Ben insanların ucuz konutlarda yaşadığı sistemi gerçekten seviyorum. Pek çok yerleşimci gibi ben de mahallede olduğunuzu anladığınız "birliktelik" hissini özledim. Pek çok ev ile birlikte bunlar da kayboldu.
Yaşlılar asansöre ihtiyaç duymaksızın kolayca dışarıya çıkar ve komşularıyla sohbet ederdi. Onlar kapı önlerinde otururken, çocuklar etrafta oyun oynardı. Aileler çocuklarını parka götürme ihtiyacı duymazdı.

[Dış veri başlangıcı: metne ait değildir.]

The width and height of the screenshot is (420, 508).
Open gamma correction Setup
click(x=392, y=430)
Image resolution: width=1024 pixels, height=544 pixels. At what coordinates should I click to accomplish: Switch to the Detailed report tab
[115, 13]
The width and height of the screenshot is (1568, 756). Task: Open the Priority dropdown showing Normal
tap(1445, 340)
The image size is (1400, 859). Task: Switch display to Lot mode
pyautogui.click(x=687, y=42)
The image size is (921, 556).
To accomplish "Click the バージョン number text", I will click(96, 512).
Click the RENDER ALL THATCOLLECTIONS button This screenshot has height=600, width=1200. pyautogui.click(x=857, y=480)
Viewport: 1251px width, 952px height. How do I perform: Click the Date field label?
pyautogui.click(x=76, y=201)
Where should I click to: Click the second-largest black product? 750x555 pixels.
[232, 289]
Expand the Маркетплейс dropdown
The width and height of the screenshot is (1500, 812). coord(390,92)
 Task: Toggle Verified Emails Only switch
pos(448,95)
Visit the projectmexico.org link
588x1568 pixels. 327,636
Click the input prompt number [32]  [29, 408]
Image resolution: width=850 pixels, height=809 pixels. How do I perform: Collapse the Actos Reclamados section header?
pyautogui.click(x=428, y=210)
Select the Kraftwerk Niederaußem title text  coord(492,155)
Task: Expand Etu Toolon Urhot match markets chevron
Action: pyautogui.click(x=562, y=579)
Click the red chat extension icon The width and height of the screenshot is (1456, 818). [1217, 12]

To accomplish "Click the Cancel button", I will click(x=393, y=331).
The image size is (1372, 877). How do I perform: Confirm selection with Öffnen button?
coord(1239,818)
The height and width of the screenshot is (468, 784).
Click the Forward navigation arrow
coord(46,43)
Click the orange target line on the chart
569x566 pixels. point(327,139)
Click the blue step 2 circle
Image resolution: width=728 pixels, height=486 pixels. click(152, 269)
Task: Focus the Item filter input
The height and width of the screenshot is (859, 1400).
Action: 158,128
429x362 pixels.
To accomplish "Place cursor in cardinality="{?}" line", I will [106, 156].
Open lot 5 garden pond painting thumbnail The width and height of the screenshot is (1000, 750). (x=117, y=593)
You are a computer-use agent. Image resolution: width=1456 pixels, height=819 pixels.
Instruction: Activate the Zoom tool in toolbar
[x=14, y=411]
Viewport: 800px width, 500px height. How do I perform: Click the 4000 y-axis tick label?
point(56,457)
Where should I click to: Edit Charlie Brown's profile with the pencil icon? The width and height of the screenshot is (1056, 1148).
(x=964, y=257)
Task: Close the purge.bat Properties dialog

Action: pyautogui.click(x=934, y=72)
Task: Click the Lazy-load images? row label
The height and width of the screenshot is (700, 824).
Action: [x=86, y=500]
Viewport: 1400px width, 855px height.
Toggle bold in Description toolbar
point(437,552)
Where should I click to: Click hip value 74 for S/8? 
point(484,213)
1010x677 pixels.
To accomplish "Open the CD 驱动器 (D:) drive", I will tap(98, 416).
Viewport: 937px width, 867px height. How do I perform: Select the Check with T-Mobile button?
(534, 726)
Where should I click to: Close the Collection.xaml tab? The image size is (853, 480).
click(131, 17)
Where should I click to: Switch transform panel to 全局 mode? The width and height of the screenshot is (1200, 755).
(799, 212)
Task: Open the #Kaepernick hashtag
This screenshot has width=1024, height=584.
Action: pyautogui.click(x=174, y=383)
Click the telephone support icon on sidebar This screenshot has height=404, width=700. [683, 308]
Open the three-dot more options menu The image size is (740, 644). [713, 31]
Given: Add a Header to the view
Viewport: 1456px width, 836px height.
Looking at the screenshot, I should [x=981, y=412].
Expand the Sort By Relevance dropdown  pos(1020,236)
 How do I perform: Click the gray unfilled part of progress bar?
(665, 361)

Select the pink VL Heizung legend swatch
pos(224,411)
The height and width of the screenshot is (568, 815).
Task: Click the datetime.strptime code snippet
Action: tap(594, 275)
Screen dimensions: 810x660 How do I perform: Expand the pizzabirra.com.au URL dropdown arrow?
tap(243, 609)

Bir antropolog olarak benim fikrim, bu şekildeki bir yaşam tarzının insanlar arasındaki çatışmalar için çözüm yollarını arttırdığıdır. Bir takım problemler ortaya çıktığında bu tip bir yaşam tarzı, insanların sorunlarını çözmeye yardımcı olan bir ilişki ağı yaratır.
1990'ların sonunda hemen yakındaki "Baró de Viver" adlı mahallenin yıkılmasından sonra, bu mahallenin sosyal dokusunda önemli değişiklikler oldu: Pek çok çocukta ruhsal bozukluk gözleniyor, burada yaşayan ailelerin çocuklarını gönderebileceği okulun kapasitesi yetersiz ve Romanlar ile Roman olmayanlar arasındaki ilişkiler kötüye giriyor. Bu süreçlerin bir kısmı Bon Pastor'de de görülmeye başladı, yeni dairelere taşınan aileler komşularıyla olan ilişkilerini kaybettiler, sosyal doku zedelendi, aynı zamanda çatışmaların bir sonucu olarak yıkım planı ile aileler ilk kez modernitenin izolasyonunu deneyimledi.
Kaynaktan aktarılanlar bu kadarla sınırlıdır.